AHEAD of 999 Day – the national day celebrating those who work in the emergency services and the NHS – the Royal National Lifeboat Institution (RNLI) is reminding people of the importance of knowing what to do in a coastal emergency.
When Connor Gurney made an impromptu trip to the South Wales coast for an evening walk, he didn’t expect to require rescue by the RNLI.
A few hours later, he filmed on his mobile phone as he found himself trapped beneath a cliff on a metre-wide ledge as waves broke around his feet, unable to call 999 and fearing for his life.
Video Link: https://rnli.org/video-player/EA11F29A-3BDD-4D35-A2A0C2A979D1A095
Connor, 22-year-old CEO of an emergency management start-up said: ‘I thought I’d done everything. I checked the tides, had two phones and a radio with me, and told friends where I was going and when to expect me back. And I was keeping an eye on the tide as it rose.’
But while walking at Rhoose Point – near Barry Island – in June, he rounded a corner where the tide appeared further out than it was. Rounding the next corner below the cliffs the rocky beach was already cut off by the tide.
Connor said: ‘I didn’t realise that the tide comes in faster around the corners, so while I thought I had a clear escape route I was slowly getting trapped – my way out both forward and back was cut off.’
Barry’s stretch of coast, on the Bristol Channel, has the world’s second highest tidal range of 15 metres and as Connor climbed up onto a ledge for safety, the water raced in.
He tried to call 999, but neither phone picked up a signal and he was met with silence.
He said: ‘The tide was coming in really fast and high – waves were breaking up onto the ledge – and those rocks, you just can’t get that high up them.
‘I put my favourite song on my phone, and I thought, this might be it, I might die.’
Not giving up, Connor kept trying to dial 999 and eventually connected and asked for the Coastguard.
‘I was so relieved, but I wasn’t safe yet,’ he said. ‘Fortunately, I had taken my coordinates and had the what3words app on my phone so I could give the Coastguard my exact location.
‘The water was still rising, though and wasn’t reaching high tide for another hour. Through training I had done at work, I knew that if I did end up in the water, I should Float to Live – lie back, stretch out my arms and legs and float.’
Chris Cousens, Water Safety Lead at the RNLI said: ‘This incident shows that even when people are well prepared, the tide can catch you out and, in some circumstances, lead you into a very serious situation.
‘It was great that Connor had a means of calling for help and knew to call 999 and ask for the Coastguard – which is one of the key pieces of safety advice we give to people walking near the coast.
‘It’s also very important to check the tide times and, crucially, know how those tides affect the environment you’re going into.
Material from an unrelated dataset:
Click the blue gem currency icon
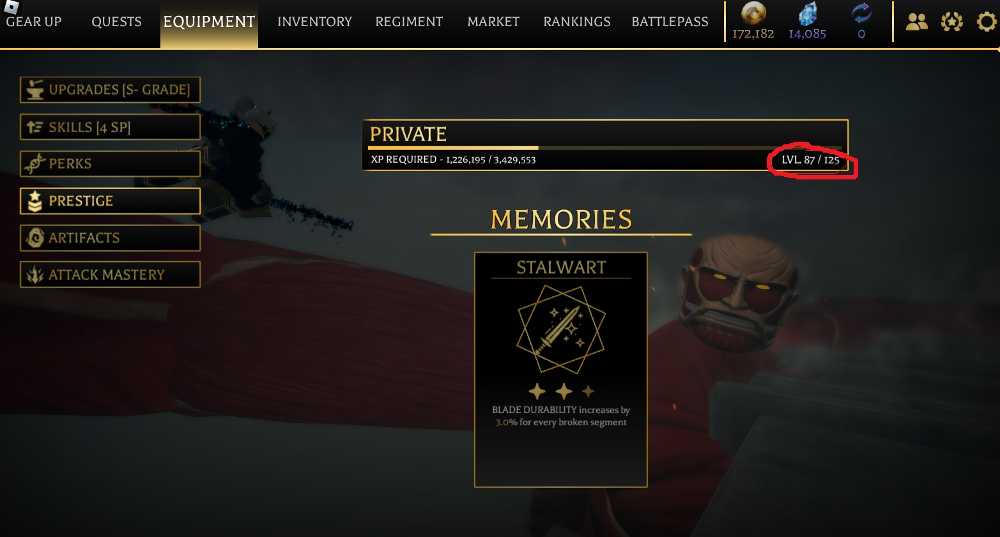pos(807,13)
That’s not always easy so always seek local advice and ensure you have enough information before getting yourself into danger.’
Shortly after, a lifeboat from Barry Dock RNLI arrived to take Connor back to safety.
Connor said: ‘When the lifeboat appeared, I knew I was safe. The crew were all so amazing – they kept me warm on board, gave me something to eat when we got back to the station and one even went home to get me some dry clothes for my train ride home.’
Emergency Services Day (also known as 999 Day) is a national day across the UK. It is supported by HM The Queen – who has been the RNLI’s Patron since 1952 – the Prime Minister and First Ministers of Northern Ireland, Scotland and Wales.
The day promotes the work of the emergency services and educates the public about basic lifesaving skills and the many career and volunteering opportunities available.
Volunteers are an essential part of the emergency services family and they play a core part in keeping Britain safe. The RNLI’s lifesaving service is only possible thanks to thousands of dedicated RNLI volunteers who give their time, energy and skills to save lives at sea.
There are over 5,600 volunteer lifeboat crew members at stations around the UK and Ireland, and another 3,700 volunteer shore crew, who ensure the lifeboats can be launched and recovered.